Produits agricoles et agroalimentaires Même risquée, l'exportation reste la vocation de la France

Terre-net Média

L’association française des journalistes agricoles (Afja) a organisé le débat "L’export, un avenir sûr pour le lait et le porc ?", animé par Erik Massin, son président. Parmi les participants, Marcel Denieul, président du Space et président de la Chambre d'agriculture d'Ille-et-Vilaine ainsi que Paul Auffray, président de la Fédération nationale porcine. Voici une restitution des propos tenus.

Christian Couilleau, Directeur d’Even et de Laïta, Paul Auffray, éleveur de porcs, Président de la Fédération nationale porcine (FNP), Erik Massin, Rédacteur en chef du Betteravier français, Président de l’AFJA,Marcel Denieul, producteur de lait et de porcs, Président du SPACE et Président de la Chambre d’agriculture d’Ille-et-Vilaine Christian Couilleau, directeur d’Even et de Laïta, Paul Auffray, éleveur de porcs et président de la Fédération nationale porcine (Fnp), Erik Massin, rédacteur en chef du Betteravier français, président de l’Afja, (©Afja.)

Une multitude de scénarios ont été élaborés depuis quelques semaines sur les conséquences de l’embargo russe sur les produits agroalimentaires importés d’Union européenne et d’autres pays.

La France redoute les effets par ricochet de cet embargo. Mais elle n’a pas à renoncer à sa vocation exportatrice de produits agroalimentaires car la demande est à l’étranger et surtout dans les pays émergents. Le cas d’école est l’essor des exportations de produits laitiers. Il n’est pas lié à la fin des quotas en 2015 et à la hausse de la production de produits laitiers mais à une demande croissante des pays émergents à laquelle seul un faible nombre de pays peut répondre. Les surfaces agricoles ne sont pas extensibles et la technologie disponible n’est pas toujours performante pour produire plus.

En revanche, le tout export est exclu. Le choix de l’Allemagne est de plus en plus remis en cause. La première puissance économique européenne est très exposée à des enjeux géopolitiques qui la rendent vulnérable économiquement.

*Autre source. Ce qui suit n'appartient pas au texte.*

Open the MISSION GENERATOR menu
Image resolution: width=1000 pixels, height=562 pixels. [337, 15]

Parallèlement, l’exemple de la production de volailles en France - notre pays importe plus de 47 % de sa consommation - remet au gout du jour quelques fondamentaux : asseoir d’abord ses positions sur le marché intérieur en adaptant sa production à la demande des consommateurs et de l’agro-industrie avant d’envisager de partir à la conquête de marchés très concurrentiels. Et ce qui est vrai pour les volailles l’est pour l’ensemble des produits agroalimentaires. Le solde commercial français positif masque depuis quelques années de fortes augmentations des importations de denrées que la France serait pourtant en mesure de produire si elle était plus compétitive. La reconquête du marché intérieur reste une stratégie de développement à part entière.

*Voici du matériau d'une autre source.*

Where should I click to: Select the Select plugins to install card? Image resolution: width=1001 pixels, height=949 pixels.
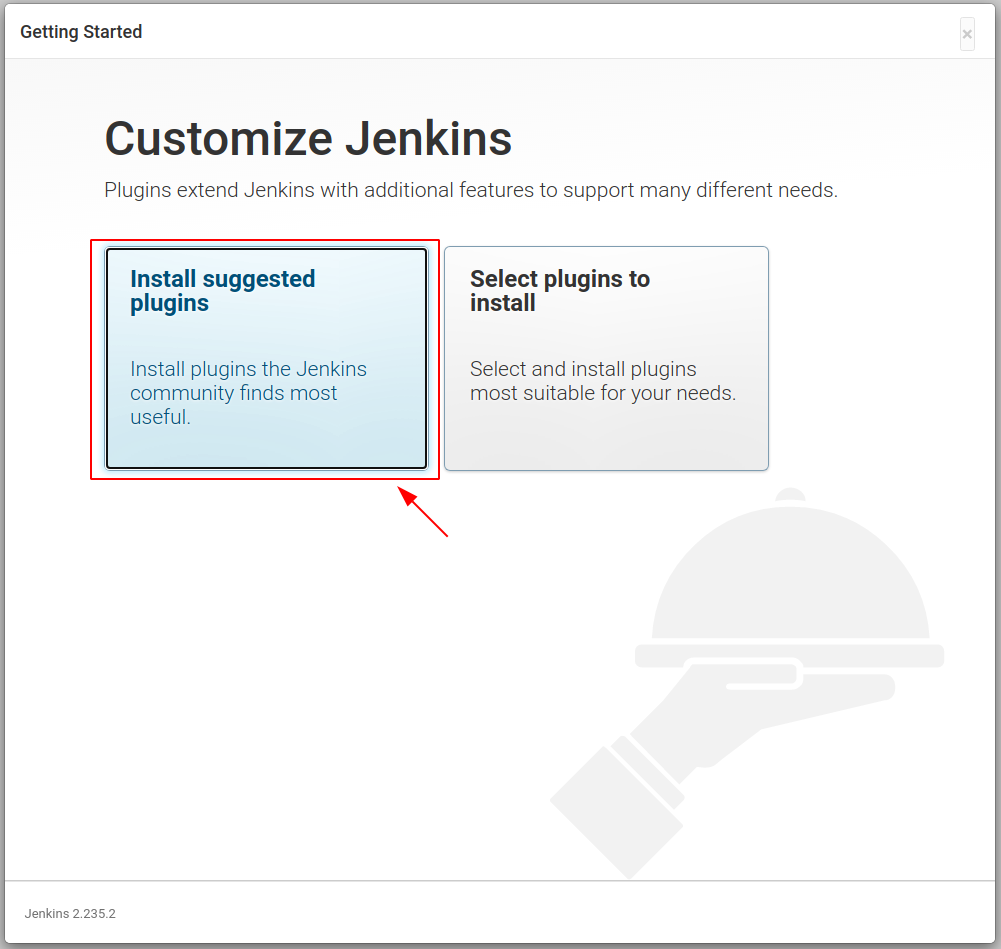click(606, 358)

Sinon, l’embargo russe est une occasion pour affiner les stratégies d’exportation afin de les rendre plus pertinentes. Mais aussi pour rappeler ce à quoi les exportateurs s’exposent lorsqu’ils décident de vendre à l’étranger : il n’y a pas d’exportation sans volatilité des prix de vente, des monnaies et sans recherche de valeur ajoutée. Mais la prise en charge de certains risques inhérents à cette activité commerciale relève des pouvoirs publics. Et dans l’Union européenne, de la Commission européenne et du budget européen. C’est ce que revendiquent à l’unisson les syndicats agricoles majoritaires.

La géopolitique au delà de la "sphère agricole"

Les deux embargos russes, d’abord sur le porc puis sur l’ensemble des produits périssables, relèvent de la géopolitique et pas de la seule "sphère agricole". L’agriculture n’a pas à être l’otage de décisions politiques qui dépassent les intérêts de ce secteur.

A la différence de ses voisins européens, de nombreuses entreprises françaises ne semblent pas avoir compris qu’il faille conquérir en meute des nouveaux marchés avec une gamme de produits réduite. Pourquoi même, ne pas envisager des alliances intercontinentales d’entreprises en mesure d’offrir des produits complémentaires ?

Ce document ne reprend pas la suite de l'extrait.